Selama 5 bulan terakhir saya telah berbicara dengan para ibu, janda dan saudara perempuan dari laki-laki yang ditembak mati oleh pria bersenjata yang mengendarai sepeda motor atau polisi dalam operasi polisi. Saya berbicara dengan responden saya di rumah mereka, yang sebagian besar terbuat dari besi bergelombang dan kayu reklamasi. Di dekatnya terdapat kantor polisi yang memegang rekor jumlah kematian terkait narkoba tertinggi.
Selama penelitian saya, saya mendengarkan cerita-cerita kehilangan – dari ayah, paman, saudara laki-laki dan suami yang meninggal. Kebanyakan dari mereka adalah pencari nafkah yang telah menentukan apakah sebuah keluarga dapat bertahan hidup dengan penghasilan mereka yang sedikit.
Namun demikian, jelas bahwa setelah kematian akibat kekerasan, perempuan bangkit dan mengambil alih kendali. Mereka tidak hanya ditinggalkan oleh orang yang dicintainya, mereka juga ditinggalkan oleh masyarakat yang seolah menutup mata terhadap kesedihan mereka.

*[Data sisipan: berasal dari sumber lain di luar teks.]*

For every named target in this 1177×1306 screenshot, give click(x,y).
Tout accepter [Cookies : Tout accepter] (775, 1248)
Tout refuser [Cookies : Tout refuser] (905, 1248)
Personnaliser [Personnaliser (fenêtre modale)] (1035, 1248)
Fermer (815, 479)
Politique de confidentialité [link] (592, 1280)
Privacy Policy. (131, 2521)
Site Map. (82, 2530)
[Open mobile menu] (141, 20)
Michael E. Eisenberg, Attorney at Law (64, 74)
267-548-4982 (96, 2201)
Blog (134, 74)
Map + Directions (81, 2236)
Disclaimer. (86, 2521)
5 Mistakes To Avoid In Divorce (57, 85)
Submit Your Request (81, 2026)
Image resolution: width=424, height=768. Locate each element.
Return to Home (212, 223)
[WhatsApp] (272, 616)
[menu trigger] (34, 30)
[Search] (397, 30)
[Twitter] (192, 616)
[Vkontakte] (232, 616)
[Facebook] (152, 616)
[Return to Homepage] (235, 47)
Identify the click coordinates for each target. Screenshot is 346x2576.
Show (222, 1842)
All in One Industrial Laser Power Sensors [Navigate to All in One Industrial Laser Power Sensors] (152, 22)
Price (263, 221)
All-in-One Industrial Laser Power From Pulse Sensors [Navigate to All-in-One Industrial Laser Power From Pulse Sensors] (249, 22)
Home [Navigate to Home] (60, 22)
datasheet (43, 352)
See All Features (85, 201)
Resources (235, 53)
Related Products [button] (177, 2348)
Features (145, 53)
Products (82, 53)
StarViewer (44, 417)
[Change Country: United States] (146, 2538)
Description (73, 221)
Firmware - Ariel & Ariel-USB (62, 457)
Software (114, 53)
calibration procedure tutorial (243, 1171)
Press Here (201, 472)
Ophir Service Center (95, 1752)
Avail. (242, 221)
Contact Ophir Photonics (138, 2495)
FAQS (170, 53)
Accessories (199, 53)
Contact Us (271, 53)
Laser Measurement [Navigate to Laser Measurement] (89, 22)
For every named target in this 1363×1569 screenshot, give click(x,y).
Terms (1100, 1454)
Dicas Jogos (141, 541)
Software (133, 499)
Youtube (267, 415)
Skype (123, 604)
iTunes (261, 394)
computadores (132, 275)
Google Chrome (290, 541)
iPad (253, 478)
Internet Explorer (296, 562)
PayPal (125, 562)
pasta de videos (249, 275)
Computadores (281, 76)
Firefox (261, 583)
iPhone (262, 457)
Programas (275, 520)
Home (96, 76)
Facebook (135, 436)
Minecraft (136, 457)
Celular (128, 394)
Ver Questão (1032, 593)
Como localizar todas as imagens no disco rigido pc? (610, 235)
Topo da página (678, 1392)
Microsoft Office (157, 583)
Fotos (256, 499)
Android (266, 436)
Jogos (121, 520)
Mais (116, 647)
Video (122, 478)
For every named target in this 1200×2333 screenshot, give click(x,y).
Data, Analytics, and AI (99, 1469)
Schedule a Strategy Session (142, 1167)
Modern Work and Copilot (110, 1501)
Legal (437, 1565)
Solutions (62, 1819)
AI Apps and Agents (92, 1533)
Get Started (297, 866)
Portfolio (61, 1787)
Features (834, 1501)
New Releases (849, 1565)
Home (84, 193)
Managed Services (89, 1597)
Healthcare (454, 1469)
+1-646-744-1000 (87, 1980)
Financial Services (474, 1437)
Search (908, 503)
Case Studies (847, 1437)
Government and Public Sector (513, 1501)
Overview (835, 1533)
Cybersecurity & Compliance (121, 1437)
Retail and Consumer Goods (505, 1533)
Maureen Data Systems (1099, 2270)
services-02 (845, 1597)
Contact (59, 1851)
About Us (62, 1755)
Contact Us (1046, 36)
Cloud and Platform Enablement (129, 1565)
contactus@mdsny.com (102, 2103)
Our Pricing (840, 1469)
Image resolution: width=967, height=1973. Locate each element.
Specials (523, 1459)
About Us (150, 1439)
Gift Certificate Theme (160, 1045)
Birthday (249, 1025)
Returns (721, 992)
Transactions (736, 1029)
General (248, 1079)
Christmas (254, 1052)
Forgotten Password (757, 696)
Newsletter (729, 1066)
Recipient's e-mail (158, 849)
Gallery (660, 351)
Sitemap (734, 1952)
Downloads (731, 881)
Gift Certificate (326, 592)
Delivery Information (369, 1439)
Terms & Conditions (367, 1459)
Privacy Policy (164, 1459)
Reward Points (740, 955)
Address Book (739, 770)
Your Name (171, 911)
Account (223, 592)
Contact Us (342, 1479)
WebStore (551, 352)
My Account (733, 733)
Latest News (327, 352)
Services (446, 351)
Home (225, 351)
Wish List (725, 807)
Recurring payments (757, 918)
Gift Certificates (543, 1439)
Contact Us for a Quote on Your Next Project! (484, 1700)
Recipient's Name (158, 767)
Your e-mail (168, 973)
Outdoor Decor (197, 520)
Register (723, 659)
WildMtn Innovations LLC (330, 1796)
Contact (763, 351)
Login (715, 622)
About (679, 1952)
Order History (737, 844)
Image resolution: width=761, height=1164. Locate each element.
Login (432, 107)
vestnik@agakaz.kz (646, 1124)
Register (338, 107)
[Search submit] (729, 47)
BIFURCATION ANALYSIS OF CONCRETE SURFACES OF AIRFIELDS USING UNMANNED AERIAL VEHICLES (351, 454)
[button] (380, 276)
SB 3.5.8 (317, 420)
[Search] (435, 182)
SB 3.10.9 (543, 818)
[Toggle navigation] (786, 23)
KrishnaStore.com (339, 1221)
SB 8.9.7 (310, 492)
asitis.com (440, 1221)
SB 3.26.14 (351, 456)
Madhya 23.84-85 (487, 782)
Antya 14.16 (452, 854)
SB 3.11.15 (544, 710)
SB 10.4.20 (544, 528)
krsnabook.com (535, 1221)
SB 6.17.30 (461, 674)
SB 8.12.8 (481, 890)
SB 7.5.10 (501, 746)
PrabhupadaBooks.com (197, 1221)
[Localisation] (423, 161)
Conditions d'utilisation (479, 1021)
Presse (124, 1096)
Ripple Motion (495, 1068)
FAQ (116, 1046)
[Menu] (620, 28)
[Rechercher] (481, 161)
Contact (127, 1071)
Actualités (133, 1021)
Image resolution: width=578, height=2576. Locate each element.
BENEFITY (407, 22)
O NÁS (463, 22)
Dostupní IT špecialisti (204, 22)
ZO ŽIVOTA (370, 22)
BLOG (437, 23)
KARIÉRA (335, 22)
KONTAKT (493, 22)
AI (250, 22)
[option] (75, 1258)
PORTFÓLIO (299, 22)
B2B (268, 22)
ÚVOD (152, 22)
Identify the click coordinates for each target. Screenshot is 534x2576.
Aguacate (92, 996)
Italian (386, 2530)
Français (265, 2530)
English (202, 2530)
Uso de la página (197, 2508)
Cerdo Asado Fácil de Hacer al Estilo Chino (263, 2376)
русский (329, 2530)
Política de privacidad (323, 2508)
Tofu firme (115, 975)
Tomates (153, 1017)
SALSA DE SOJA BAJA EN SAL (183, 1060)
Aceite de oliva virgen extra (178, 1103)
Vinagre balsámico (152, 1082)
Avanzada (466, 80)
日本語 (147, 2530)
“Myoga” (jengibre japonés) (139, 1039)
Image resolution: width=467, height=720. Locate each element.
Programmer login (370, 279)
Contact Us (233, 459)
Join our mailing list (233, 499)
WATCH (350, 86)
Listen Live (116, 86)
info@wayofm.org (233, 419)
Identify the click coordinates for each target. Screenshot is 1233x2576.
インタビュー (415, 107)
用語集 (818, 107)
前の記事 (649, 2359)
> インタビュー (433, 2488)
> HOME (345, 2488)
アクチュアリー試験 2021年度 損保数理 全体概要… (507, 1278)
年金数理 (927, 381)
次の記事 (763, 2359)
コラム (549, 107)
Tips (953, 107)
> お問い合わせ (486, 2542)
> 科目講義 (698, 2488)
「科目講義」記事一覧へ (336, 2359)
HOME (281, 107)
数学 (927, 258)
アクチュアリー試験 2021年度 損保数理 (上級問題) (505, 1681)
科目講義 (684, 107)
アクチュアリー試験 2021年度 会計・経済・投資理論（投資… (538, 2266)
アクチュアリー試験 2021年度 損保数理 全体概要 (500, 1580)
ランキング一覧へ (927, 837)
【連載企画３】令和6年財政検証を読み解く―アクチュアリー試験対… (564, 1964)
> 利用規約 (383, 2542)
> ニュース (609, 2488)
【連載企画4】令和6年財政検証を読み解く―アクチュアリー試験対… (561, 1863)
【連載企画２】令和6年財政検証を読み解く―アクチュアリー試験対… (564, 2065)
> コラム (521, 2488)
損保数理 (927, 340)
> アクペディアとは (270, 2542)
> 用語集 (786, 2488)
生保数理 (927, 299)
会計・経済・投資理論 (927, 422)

Saya bertemu Kristina, ibu 5 anak berusia 26 tahun yang kehilangan pasangannya selama 10 tahun setelah dia dan dua rekan kerjanya ditembak di toko barang bekas beberapa rumah dari rumah mereka.
Beberapa jam kemudian, jenazahnya dibawa ke kamar mayat setempat di mana Kristina mengklaimnya dengan imbalan dokumen yang ditandatangani yang menunjukkan bahwa dia berhutang uang kepada mereka. Kristina tidak mampu membiayai pemakaman. “Kami bahkan tidak punya peso…” kata Kristina (Kami tidak punya apa-apa, bahkan satu peso pun tidak). Selama hampir sebulan, dia meninggalkan anak-anaknya untuk menjaga peti mati ayah mereka sambil meminta sumbangan. Bau busuk jenazah menarik perhatian jemaah setempat yang membantu Kristina menguburkan suaminya secara layak.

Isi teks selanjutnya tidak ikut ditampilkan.